What about television news? Could we apply a similar process to scan television news for statements relating to known fact checks? Using the TV Explorer to search the Internet Archive's Television News Archive for "vaccine" and "microchip" we find a number of relevant clips, including this exchange on CNN's The Lead With Jake Tapper at 1PM PDT on June 9, 2021:
- "i mean, you know, it predates this pandemic, these types of conspiracy theories, i mean you and i have talked about it in the past."
- "i get when people advocate crazy things in order to sell something. she has a book just say no to vaccines, maybe that's it."
- "there is no evidence of this and let's not equivocate."
- "there is no microchip or tracking device or some sort of other product that's attached to these vaccines."
- "you know, it's very — it's harmful when you look overall at vaccine skepticism but one thing i will tell you is that she is probably preaching to an audience that already sort of believes what she says."
Using the same process we used for online news, we score the similarity of each of these five closed captioning sentences against the FactCheck.org claim and receive the following results:
Both USE and USE-Large correctly score sentence 4 as the most similar to the fact check claim, while scoring the remaining sentences as much lower. This suggests that despite television's more informal stream-of-consciousness narrative style, we are able to accurately use USE and USE-Large to identify references to a given fact check claim across television news programming!

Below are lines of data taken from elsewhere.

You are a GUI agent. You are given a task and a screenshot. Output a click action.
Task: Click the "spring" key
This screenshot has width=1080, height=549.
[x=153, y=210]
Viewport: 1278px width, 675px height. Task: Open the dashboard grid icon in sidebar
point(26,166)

We've demonstrated that sentence-level embeddings can be applied to successfully scan both online and television news coverage for statements highly similar to a known fact check claim. Both USE and USE-Large yield scores sufficient to distinguish unrelated, related and peripherally related sentences with sufficient stratification to permit automated scanning of the news. Moreover, the extraordinary computational efficiency of the base USE model means it is theoretically tractable to generate sentence-level news coverage embeddings in realtime that would permit realtime scanning of global news for references to fact checked claims.

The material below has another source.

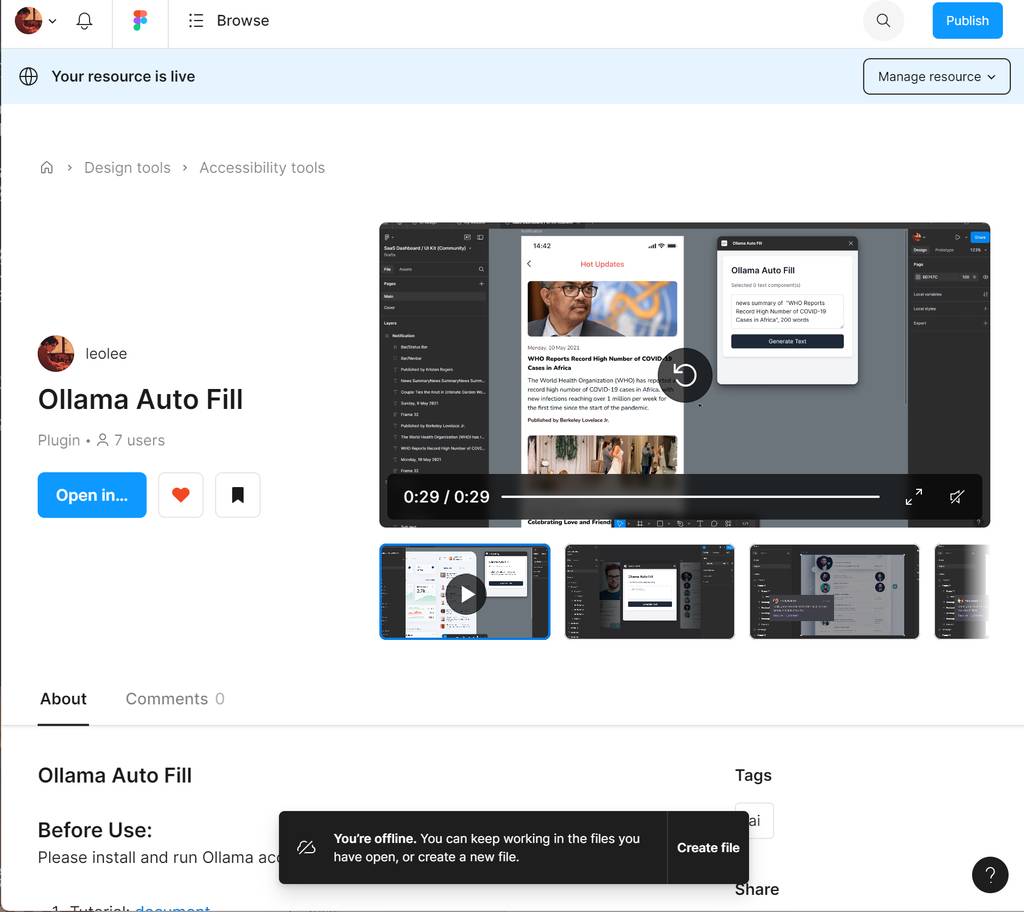Viewport: 1024px width, 912px height.
Task: Click the Publish button
Action: [967, 21]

Further, the immutability of embeddings means as new fact checks are published, historical embeddings could be rapidly scanned to identify past references to the claim. The approach's success on both online and television news, despite considerable narrative differences, suggests the possibility of realtime multimodal scanning.

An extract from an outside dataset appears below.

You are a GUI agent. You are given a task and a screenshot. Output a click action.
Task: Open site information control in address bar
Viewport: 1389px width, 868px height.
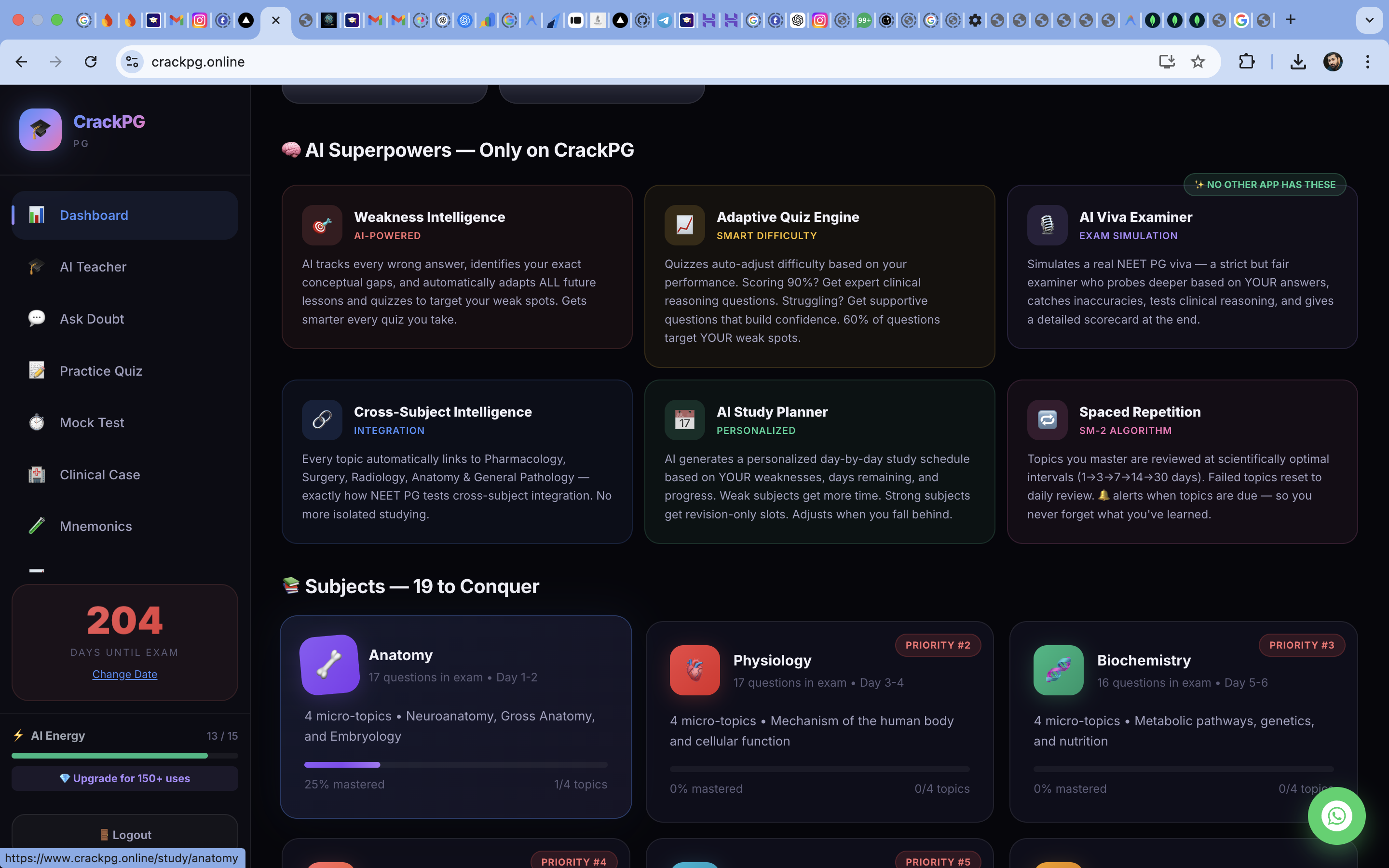tap(132, 61)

To refine the results, reduce false positives and identify narrative drift, a production application would likely use such embeddings to identify highly similar sentences and then apply further modeling to the resulting matches, but the ability of embeddings to at the very least identify candidate sentences at scale with this speed and accuracy suggests this approach has significant potential.
Given such a collection of sentence-level embeddings, fine-grained search and retrieval also becomes possible, pointing users not just to relevant coverage, but to the specific statement within that coverage of relevance to their query. Applied to such a fine-grained dataset, narrative mapping could map not just document-level similarity, but actually examine argument-level similarity and even document-level structural segmentation.
We're excited to see where these possibilities take you!